- _Çalışma Verileri_
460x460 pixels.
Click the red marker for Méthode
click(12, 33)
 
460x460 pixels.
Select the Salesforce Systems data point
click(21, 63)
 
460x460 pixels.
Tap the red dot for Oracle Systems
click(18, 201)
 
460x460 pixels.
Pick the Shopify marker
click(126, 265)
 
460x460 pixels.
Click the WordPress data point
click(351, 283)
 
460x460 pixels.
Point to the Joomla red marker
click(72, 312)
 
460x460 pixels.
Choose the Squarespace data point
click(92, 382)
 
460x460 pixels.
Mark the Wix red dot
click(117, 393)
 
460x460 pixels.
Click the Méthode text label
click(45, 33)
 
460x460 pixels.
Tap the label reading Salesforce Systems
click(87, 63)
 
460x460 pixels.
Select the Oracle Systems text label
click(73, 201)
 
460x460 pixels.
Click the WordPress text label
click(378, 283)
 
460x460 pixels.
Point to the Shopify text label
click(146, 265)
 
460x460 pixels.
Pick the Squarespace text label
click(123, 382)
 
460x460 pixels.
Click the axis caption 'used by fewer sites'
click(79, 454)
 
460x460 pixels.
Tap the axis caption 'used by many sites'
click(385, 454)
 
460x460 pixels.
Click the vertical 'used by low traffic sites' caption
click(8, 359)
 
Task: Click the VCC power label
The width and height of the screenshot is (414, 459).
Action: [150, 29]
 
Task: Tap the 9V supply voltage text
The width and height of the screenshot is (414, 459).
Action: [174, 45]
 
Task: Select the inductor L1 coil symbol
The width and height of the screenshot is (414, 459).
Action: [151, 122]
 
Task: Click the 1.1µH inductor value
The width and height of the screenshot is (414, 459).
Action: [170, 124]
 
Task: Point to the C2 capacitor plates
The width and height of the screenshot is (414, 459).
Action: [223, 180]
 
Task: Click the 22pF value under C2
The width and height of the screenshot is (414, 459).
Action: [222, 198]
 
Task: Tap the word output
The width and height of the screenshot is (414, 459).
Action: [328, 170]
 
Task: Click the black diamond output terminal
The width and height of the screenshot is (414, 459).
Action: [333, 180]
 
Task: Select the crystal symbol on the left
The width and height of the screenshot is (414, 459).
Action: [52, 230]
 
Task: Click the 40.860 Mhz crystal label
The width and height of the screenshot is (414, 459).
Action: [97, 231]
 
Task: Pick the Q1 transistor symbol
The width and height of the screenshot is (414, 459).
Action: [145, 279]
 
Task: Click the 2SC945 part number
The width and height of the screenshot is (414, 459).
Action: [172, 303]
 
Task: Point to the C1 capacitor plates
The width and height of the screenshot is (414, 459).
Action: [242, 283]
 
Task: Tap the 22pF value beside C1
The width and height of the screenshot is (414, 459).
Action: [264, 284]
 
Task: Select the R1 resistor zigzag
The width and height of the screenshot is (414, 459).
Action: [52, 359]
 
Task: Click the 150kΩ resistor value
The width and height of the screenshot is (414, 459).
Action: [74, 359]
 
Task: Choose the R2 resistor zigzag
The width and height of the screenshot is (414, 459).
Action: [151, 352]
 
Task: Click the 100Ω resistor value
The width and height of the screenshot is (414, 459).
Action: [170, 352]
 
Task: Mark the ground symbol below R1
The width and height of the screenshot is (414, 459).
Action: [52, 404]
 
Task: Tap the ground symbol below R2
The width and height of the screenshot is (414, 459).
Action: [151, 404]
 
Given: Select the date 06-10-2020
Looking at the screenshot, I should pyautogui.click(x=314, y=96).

- _Yazılı Alıştırma_
Malzemenin tamamını yeniden yazınız ve "text label" ifadesini geçtiği her yerde "name tag" ile değiştiriniz. Geri kalan her şey aynen kalmalıdır.

- _Tam Cevap_
460x460 pixels.
Click the red marker for Méthode
click(12, 33)
 
460x460 pixels.
Select the Salesforce Systems data point
click(21, 63)
 
460x460 pixels.
Tap the red dot for Oracle Systems
click(18, 201)
 
460x460 pixels.
Pick the Shopify marker
click(126, 265)
 
460x460 pixels.
Click the WordPress data point
click(351, 283)
 
460x460 pixels.
Point to the Joomla red marker
click(72, 312)
 
460x460 pixels.
Choose the Squarespace data point
click(92, 382)
 
460x460 pixels.
Mark the Wix red dot
click(117, 393)
 
460x460 pixels.
Click the Méthode name tag
click(45, 33)
 
460x460 pixels.
Tap the label reading Salesforce Systems
click(87, 63)
 
460x460 pixels.
Select the Oracle Systems name tag
click(73, 201)
 
460x460 pixels.
Click the WordPress name tag
click(378, 283)
 
460x460 pixels.
Point to the Shopify name tag
click(146, 265)
 
460x460 pixels.
Pick the Squarespace name tag
click(123, 382)
 
460x460 pixels.
Click the axis caption 'used by fewer sites'
click(79, 454)
 
460x460 pixels.
Tap the axis caption 'used by many sites'
click(385, 454)
 
460x460 pixels.
Click the vertical 'used by low traffic sites' caption
click(8, 359)
 
Task: Click the VCC power label
The width and height of the screenshot is (414, 459).
Action: [150, 29]
 
Task: Tap the 9V supply voltage text
The width and height of the screenshot is (414, 459).
Action: [174, 45]
 
Task: Select the inductor L1 coil symbol
The width and height of the screenshot is (414, 459).
Action: [151, 122]
 
Task: Click the 1.1µH inductor value
The width and height of the screenshot is (414, 459).
Action: [170, 124]
 
Task: Point to the C2 capacitor plates
The width and height of the screenshot is (414, 459).
Action: [223, 180]
 
Task: Click the 22pF value under C2
The width and height of the screenshot is (414, 459).
Action: [222, 198]
 
Task: Tap the word output
The width and height of the screenshot is (414, 459).
Action: [328, 170]
 
Task: Click the black diamond output terminal
The width and height of the screenshot is (414, 459).
Action: [333, 180]
 
Task: Select the crystal symbol on the left
The width and height of the screenshot is (414, 459).
Action: [52, 230]
 
Task: Click the 40.860 Mhz crystal label
The width and height of the screenshot is (414, 459).
Action: [97, 231]
 
Task: Pick the Q1 transistor symbol
The width and height of the screenshot is (414, 459).
Action: [145, 279]
 
Task: Click the 2SC945 part number
The width and height of the screenshot is (414, 459).
Action: [172, 303]
 
Task: Point to the C1 capacitor plates
The width and height of the screenshot is (414, 459).
Action: [242, 283]
 
Task: Tap the 22pF value beside C1
The width and height of the screenshot is (414, 459).
Action: [264, 284]
 
Task: Select the R1 resistor zigzag
The width and height of the screenshot is (414, 459).
Action: [52, 359]
 
Task: Click the 150kΩ resistor value
The width and height of the screenshot is (414, 459).
Action: [74, 359]
 
Task: Choose the R2 resistor zigzag
The width and height of the screenshot is (414, 459).
Action: [151, 352]
 
Task: Click the 100Ω resistor value
The width and height of the screenshot is (414, 459).
Action: [170, 352]
 
Task: Mark the ground symbol below R1
The width and height of the screenshot is (414, 459).
Action: [52, 404]
 
Task: Tap the ground symbol below R2
The width and height of the screenshot is (414, 459).
Action: [151, 404]
 
Given: Select the date 06-10-2020
Looking at the screenshot, I should pyautogui.click(x=314, y=96).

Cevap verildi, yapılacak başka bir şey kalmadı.